Damien Guermonprez, Président de Lemonway et de l’association Financement Participatif France.
La débâcle des places de marché de crypto-monnaies FTX et Celsius vient nous rappeler l’importance de construire un monde de la finance alternative qui protège les investisseurs contre ce type de déboires. Car si la finance alternative augmente considérablement les risques pris par les épargnants pouvant être entraînés (et ce malgré eux) dans des schémas de Ponzi ou dans l’explosion de bulles spéculatives, quel est le véritable intérêt de construire une finance « libérée » des banques centrales et des superviseurs ?
Il est important de se rappeler qu’en très peu de temps, le secteur financier a connu une véritable révolution. Le modèle traditionnel a été dépassé par la montée en flèche des fintechs et des néo-banques sur les différents marchés (en France comme à l’international).
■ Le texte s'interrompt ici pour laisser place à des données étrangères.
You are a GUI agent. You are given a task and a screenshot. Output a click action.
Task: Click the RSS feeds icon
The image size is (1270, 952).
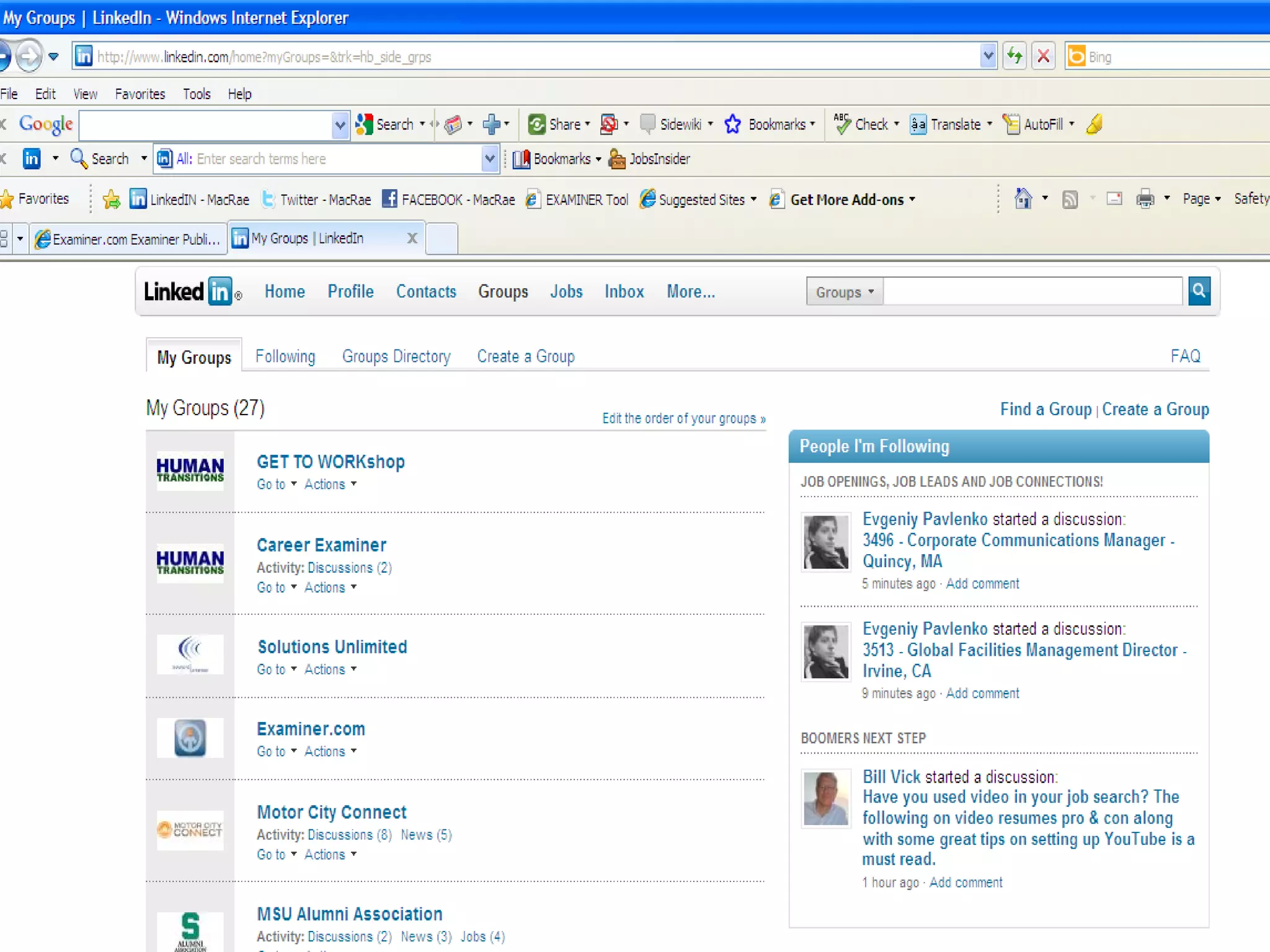(1070, 199)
Face à cette mutation rapide, de nombreux Français ne savent plus à quel saint se vouer. Et c’est justement ici que l’intérêt de construire une finance qui les protège prend tout son sens ! Cela nous permet de mesurer le chemin parcouru par l’écosystème du financement participatif, construit à partir de briques régulées qui contribuent à créer de la confiance. Car on ne le répètera jamais assez : pour créer un marché financier (surtout alternatif), la confiance est la première pierre à mettre à l’édifice !
Le financement participatif, en raison de son activité, est soumis à une réglementation bancaire et financière stricte. Les plateformes sont tenues d’obtenir des statuts réglementés pour exercer leurs activités, et ce quel que soit leur modèle (collecte de dons, investissement en actions, prêt aux PME, aux promoteurs immobiliers, financement de projets d’énergie renouvelable, affacturage, etc). Cette réglementation européenne et son coût nous obligent à nous concentrer sur un seul métier et donc de s’adjoindre l’expertise de prestataires spécialistes pour le reste (KYC et paiement par exemple) car après tout… chacun son métier !
Dans un monde aussi réglementé, il est absolument incompréhensible d’apprendre que plusieurs plateformes d’échange de crypto aient utilisé les fonds de clients pour spéculer pour leur propre compte. Pour schématiser concrètement, la plateforme de crowdfunding ne collecte pas elle-même les fonds des épargnants mais fait appel à un prestataire externe, un établissement de paiement (PSP). Or, ce dernier a beau collecter les fonds, il ne peut pas s’en servir pour ses besoins propres car il est dans l’obligation de cantonner les sommes auprès d’une banque dès le lendemain de la collecte (J+1). Et ce dispositif fonctionne dans les deux sens : lors de la collecte mais aussi lors du remboursement des sommes investies.
Ce qui est idéal dans ce fonctionnement est que chaque maillon de la chaîne contrôle le suivant. Ainsi, la plateforme de crowdfunding est contrôlée par l’établissement de paiement – dont elle est agent – et ce dernier est contrôlé par la banque auprès de laquelle l’argent des épargnants est cantonné avant d’être crédité au porteur de projet. C’est le contrôle d’une même transaction par différents acteurs de la chaîne qui permet de minimiser les risques et ainsi d’éviter toute potentielle arnaque. Pour ce faire, de nombreuses bases de données sont consultées en temps réel avant de valider les transactions dans le but de lutter contre la fraude, le financement du terrorisme et le blanchiment d’argent.
En plus d’être supervisée par l’Autorité des Marchés Financiers (AMF) mais aussi par l’ACPR (Autorité de Contrôle Prudentiel et de Résolution), l’entièreté de l’écosystème du financement participatif s’autorégule dans l’intérêt des adhérents respectueux d’une charte de déontologie exigeante de l’association Financement Participatif France (FPF) où le maître mot est « transparence ». En bref, le secteur du crowdfunding construit une finance alternative sur de solides bases. Les épargnants français ont d’ailleurs plébiscité ce marché en investissant près de €2M en 2021. Cette année encore, les acteurs du secteur visent une collecte en forte progression de +50% à €3 milliards rien qu’en France.